# Your instructions
Needed from the data below: every line from the one with "Given: Select the green 2020年 bar labeled 150" up to and including the one with "Task: Click the UCSF legend label", repeated exactly and with nothing else.

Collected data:
--

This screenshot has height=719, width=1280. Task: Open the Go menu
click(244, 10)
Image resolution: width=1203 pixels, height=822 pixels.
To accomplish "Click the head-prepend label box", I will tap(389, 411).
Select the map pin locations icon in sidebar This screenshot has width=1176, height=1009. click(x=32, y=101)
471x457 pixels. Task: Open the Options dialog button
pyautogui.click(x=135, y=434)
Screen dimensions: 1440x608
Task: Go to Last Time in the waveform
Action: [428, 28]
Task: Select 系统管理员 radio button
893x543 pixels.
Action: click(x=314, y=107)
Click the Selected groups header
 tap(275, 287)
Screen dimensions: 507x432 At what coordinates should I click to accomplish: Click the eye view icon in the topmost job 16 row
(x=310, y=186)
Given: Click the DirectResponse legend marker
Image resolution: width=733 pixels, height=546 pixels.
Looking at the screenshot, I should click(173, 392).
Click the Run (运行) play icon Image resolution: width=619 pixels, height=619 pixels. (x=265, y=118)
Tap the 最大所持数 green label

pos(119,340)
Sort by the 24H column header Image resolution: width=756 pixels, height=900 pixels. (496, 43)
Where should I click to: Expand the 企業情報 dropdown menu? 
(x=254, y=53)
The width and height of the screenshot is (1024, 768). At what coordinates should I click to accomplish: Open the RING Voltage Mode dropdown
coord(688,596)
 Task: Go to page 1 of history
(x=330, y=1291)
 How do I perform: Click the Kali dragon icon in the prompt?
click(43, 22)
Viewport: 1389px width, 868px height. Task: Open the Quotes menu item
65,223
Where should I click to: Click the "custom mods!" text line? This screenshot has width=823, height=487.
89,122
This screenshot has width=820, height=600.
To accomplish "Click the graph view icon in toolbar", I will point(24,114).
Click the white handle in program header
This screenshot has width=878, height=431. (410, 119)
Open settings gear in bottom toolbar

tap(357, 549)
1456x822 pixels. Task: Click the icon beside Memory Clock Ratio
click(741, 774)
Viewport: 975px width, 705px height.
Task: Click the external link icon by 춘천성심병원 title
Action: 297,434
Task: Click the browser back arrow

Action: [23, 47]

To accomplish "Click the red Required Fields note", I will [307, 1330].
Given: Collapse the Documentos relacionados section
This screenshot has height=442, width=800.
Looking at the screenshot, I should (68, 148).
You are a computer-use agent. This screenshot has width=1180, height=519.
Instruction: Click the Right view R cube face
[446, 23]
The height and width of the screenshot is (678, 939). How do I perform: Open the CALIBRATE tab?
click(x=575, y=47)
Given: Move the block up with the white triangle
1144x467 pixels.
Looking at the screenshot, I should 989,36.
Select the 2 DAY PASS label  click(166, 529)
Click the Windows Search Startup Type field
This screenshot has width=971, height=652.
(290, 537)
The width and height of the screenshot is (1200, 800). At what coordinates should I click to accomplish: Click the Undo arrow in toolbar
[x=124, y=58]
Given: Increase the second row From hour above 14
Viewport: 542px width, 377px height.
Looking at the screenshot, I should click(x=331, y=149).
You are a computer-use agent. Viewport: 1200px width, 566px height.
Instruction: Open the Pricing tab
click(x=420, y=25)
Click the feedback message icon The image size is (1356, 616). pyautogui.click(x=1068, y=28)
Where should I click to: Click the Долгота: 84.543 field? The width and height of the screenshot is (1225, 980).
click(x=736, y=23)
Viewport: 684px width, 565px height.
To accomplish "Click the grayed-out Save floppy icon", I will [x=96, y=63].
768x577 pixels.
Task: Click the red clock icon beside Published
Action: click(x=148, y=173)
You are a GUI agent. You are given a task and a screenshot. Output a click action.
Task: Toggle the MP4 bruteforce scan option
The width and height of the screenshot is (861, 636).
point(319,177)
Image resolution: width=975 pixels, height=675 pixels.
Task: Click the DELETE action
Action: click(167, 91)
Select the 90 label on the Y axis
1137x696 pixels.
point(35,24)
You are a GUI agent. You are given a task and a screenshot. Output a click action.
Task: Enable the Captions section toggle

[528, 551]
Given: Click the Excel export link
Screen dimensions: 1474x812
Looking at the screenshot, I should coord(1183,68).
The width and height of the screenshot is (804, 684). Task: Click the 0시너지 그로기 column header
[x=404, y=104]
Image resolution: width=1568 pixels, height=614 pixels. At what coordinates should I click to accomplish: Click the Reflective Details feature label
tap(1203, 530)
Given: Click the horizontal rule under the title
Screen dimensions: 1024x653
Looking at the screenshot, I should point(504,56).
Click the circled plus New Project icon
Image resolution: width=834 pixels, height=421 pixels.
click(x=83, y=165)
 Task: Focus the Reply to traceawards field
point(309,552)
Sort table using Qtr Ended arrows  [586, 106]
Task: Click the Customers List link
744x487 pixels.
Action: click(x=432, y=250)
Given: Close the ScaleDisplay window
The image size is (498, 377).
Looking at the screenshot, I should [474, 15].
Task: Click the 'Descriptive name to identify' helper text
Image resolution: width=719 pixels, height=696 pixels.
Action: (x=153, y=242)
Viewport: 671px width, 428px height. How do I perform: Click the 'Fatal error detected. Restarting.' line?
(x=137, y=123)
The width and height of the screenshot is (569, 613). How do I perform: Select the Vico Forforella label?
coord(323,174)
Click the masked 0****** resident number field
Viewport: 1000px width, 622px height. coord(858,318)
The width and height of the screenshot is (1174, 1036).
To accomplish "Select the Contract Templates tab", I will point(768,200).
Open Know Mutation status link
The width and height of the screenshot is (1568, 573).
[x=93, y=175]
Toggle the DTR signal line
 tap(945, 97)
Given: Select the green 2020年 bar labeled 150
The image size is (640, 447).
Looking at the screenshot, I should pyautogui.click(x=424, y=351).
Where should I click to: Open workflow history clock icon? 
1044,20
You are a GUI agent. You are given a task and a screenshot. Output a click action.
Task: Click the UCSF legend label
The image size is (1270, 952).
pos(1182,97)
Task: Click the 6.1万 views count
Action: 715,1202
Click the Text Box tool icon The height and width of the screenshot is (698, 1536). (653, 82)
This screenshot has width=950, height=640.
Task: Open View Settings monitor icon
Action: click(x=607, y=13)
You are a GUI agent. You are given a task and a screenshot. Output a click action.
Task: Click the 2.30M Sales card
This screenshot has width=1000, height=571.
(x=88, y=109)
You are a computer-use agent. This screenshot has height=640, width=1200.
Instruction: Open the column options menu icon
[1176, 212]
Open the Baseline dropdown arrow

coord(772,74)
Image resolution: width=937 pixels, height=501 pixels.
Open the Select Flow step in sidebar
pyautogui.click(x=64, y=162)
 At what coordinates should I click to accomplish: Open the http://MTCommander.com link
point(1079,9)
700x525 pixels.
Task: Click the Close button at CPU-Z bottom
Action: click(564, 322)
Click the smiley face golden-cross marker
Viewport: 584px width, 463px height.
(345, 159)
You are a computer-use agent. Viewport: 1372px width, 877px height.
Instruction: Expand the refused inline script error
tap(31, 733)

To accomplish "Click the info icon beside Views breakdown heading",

--

# Response area
Given: Select the green 2020年 bar labeled 150
The image size is (640, 447).
Looking at the screenshot, I should pyautogui.click(x=424, y=351).
Where should I click to: Open workflow history clock icon? 
1044,20
You are a GUI agent. You are given a task and a screenshot. Output a click action.
Task: Click the UCSF legend label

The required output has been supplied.